→ **Exercise task**:
Could you pull out each of the lines below, word for word and with nothing changed?

[Dataset excerpt]
┌──

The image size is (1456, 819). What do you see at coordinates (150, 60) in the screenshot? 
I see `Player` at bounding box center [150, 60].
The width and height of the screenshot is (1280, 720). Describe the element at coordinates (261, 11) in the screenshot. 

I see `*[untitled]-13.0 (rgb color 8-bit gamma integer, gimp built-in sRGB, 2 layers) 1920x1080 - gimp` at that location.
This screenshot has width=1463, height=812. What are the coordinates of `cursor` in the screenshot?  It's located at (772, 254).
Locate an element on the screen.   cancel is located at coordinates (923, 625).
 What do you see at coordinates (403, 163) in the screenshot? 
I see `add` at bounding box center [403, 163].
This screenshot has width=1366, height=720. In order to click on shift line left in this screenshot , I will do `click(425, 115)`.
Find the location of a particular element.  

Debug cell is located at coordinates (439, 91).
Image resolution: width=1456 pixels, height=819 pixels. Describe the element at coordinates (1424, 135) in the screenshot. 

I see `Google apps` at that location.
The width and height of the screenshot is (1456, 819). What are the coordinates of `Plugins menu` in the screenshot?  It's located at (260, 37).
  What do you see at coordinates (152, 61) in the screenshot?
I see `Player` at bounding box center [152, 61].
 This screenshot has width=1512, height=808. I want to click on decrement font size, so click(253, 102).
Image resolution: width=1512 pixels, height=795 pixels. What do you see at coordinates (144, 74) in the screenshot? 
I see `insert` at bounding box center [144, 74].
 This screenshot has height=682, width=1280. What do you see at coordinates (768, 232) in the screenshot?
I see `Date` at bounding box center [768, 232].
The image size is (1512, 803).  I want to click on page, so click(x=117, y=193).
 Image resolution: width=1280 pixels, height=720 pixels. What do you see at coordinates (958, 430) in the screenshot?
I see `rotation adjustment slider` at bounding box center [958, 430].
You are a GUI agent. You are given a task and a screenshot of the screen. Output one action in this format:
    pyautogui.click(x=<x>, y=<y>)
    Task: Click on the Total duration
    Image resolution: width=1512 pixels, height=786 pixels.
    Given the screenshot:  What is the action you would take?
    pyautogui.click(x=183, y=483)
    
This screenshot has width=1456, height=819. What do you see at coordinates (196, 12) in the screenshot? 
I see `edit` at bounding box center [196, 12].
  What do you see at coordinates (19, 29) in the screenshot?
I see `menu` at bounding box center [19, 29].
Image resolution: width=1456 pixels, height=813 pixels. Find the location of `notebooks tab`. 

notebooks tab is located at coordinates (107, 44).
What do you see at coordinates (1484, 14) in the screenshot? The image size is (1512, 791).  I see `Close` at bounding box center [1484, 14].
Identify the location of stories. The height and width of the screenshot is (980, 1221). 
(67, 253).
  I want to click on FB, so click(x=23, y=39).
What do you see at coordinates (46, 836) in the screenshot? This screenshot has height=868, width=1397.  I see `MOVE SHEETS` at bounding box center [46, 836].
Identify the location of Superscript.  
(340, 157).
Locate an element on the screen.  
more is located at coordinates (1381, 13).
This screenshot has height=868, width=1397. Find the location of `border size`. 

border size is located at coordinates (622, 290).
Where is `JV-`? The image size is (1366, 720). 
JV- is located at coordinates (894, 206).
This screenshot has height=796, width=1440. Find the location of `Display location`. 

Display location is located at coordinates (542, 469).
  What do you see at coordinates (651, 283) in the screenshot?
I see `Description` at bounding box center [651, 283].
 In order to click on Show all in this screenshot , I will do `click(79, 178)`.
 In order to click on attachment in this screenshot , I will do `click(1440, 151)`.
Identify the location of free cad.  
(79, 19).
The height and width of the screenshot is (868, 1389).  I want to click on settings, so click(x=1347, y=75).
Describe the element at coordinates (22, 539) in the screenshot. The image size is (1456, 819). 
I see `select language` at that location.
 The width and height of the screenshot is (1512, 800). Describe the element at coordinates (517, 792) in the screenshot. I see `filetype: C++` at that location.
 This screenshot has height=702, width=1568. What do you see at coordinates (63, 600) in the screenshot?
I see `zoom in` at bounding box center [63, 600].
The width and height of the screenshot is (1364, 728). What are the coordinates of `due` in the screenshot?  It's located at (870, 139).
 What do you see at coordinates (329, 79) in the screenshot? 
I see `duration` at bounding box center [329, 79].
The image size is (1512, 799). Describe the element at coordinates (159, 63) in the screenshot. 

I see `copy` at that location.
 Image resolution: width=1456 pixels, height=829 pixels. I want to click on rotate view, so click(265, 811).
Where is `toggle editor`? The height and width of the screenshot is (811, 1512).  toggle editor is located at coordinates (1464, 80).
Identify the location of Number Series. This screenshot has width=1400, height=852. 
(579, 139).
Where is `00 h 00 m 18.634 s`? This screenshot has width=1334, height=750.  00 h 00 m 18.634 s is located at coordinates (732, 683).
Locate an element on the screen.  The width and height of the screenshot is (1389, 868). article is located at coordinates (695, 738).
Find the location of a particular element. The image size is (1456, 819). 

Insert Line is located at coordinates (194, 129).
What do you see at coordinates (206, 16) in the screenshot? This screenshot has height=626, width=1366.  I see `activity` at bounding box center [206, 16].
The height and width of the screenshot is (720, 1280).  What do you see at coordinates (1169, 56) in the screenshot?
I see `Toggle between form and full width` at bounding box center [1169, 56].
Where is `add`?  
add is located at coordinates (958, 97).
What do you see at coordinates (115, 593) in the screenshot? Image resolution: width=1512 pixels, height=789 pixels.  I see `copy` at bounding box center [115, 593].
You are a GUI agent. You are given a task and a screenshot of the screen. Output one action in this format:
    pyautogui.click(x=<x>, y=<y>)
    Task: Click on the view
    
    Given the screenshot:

└──

→ **Answer for the task**:
The image size is (1456, 819). What do you see at coordinates (150, 60) in the screenshot? 
I see `Player` at bounding box center [150, 60].
The width and height of the screenshot is (1280, 720). Describe the element at coordinates (261, 11) in the screenshot. 

I see `*[untitled]-13.0 (rgb color 8-bit gamma integer, gimp built-in sRGB, 2 layers) 1920x1080 - gimp` at that location.
This screenshot has width=1463, height=812. What are the coordinates of `cursor` in the screenshot?  It's located at (772, 254).
Locate an element on the screen.   cancel is located at coordinates (923, 625).
 What do you see at coordinates (403, 163) in the screenshot? 
I see `add` at bounding box center [403, 163].
This screenshot has width=1366, height=720. In order to click on shift line left in this screenshot , I will do `click(425, 115)`.
Find the location of a particular element.  

Debug cell is located at coordinates (439, 91).
Image resolution: width=1456 pixels, height=819 pixels. Describe the element at coordinates (1424, 135) in the screenshot. 

I see `Google apps` at that location.
The width and height of the screenshot is (1456, 819). What are the coordinates of `Plugins menu` in the screenshot?  It's located at (260, 37).
  What do you see at coordinates (152, 61) in the screenshot?
I see `Player` at bounding box center [152, 61].
 This screenshot has width=1512, height=808. I want to click on decrement font size, so click(253, 102).
Image resolution: width=1512 pixels, height=795 pixels. What do you see at coordinates (144, 74) in the screenshot? 
I see `insert` at bounding box center [144, 74].
 This screenshot has height=682, width=1280. What do you see at coordinates (768, 232) in the screenshot?
I see `Date` at bounding box center [768, 232].
The image size is (1512, 803).  I want to click on page, so click(x=117, y=193).
 Image resolution: width=1280 pixels, height=720 pixels. What do you see at coordinates (958, 430) in the screenshot?
I see `rotation adjustment slider` at bounding box center [958, 430].
You are a GUI agent. You are given a task and a screenshot of the screen. Output one action in this format:
    pyautogui.click(x=<x>, y=<y>)
    Task: Click on the Total duration
    Image resolution: width=1512 pixels, height=786 pixels.
    Given the screenshot:  What is the action you would take?
    pyautogui.click(x=183, y=483)
    
This screenshot has width=1456, height=819. What do you see at coordinates (196, 12) in the screenshot? 
I see `edit` at bounding box center [196, 12].
  What do you see at coordinates (19, 29) in the screenshot?
I see `menu` at bounding box center [19, 29].
Image resolution: width=1456 pixels, height=813 pixels. Find the location of `notebooks tab`. 

notebooks tab is located at coordinates (107, 44).
What do you see at coordinates (1484, 14) in the screenshot? The image size is (1512, 791).  I see `Close` at bounding box center [1484, 14].
Identify the location of stories. The height and width of the screenshot is (980, 1221). 
(67, 253).
  I want to click on FB, so click(x=23, y=39).
What do you see at coordinates (46, 836) in the screenshot? This screenshot has height=868, width=1397.  I see `MOVE SHEETS` at bounding box center [46, 836].
Identify the location of Superscript.  
(340, 157).
Locate an element on the screen.  
more is located at coordinates (1381, 13).
This screenshot has height=868, width=1397. Find the location of `border size`. 

border size is located at coordinates (622, 290).
Where is `JV-`? The image size is (1366, 720). 
JV- is located at coordinates (894, 206).
This screenshot has height=796, width=1440. Find the location of `Display location`. 

Display location is located at coordinates (542, 469).
  What do you see at coordinates (651, 283) in the screenshot?
I see `Description` at bounding box center [651, 283].
 In order to click on Show all in this screenshot , I will do `click(79, 178)`.
 In order to click on attachment in this screenshot , I will do `click(1440, 151)`.
Identify the location of free cad.  
(79, 19).
The height and width of the screenshot is (868, 1389).  I want to click on settings, so click(x=1347, y=75).
Describe the element at coordinates (22, 539) in the screenshot. The image size is (1456, 819). 
I see `select language` at that location.
 The width and height of the screenshot is (1512, 800). Describe the element at coordinates (517, 792) in the screenshot. I see `filetype: C++` at that location.
 This screenshot has height=702, width=1568. What do you see at coordinates (63, 600) in the screenshot?
I see `zoom in` at bounding box center [63, 600].
The width and height of the screenshot is (1364, 728). What are the coordinates of `due` in the screenshot?  It's located at (870, 139).
 What do you see at coordinates (329, 79) in the screenshot? 
I see `duration` at bounding box center [329, 79].
The image size is (1512, 799). Describe the element at coordinates (159, 63) in the screenshot. 

I see `copy` at that location.
 Image resolution: width=1456 pixels, height=829 pixels. I want to click on rotate view, so click(265, 811).
Where is `toggle editor`? The height and width of the screenshot is (811, 1512).  toggle editor is located at coordinates (1464, 80).
Identify the location of Number Series. This screenshot has width=1400, height=852. 
(579, 139).
Where is `00 h 00 m 18.634 s`? This screenshot has width=1334, height=750.  00 h 00 m 18.634 s is located at coordinates (732, 683).
Locate an element on the screen.  The width and height of the screenshot is (1389, 868). article is located at coordinates (695, 738).
Find the location of a particular element. The image size is (1456, 819). 

Insert Line is located at coordinates (194, 129).
What do you see at coordinates (206, 16) in the screenshot? This screenshot has height=626, width=1366.  I see `activity` at bounding box center [206, 16].
The height and width of the screenshot is (720, 1280).  What do you see at coordinates (1169, 56) in the screenshot?
I see `Toggle between form and full width` at bounding box center [1169, 56].
Where is `add`?  
add is located at coordinates (958, 97).
What do you see at coordinates (115, 593) in the screenshot? Image resolution: width=1512 pixels, height=789 pixels.  I see `copy` at bounding box center [115, 593].
You are a GUI agent. You are given a task and a screenshot of the screen. Output one action in this format:
    pyautogui.click(x=<x>, y=<y>)
    Task: Click on the view
    
    Given the screenshot:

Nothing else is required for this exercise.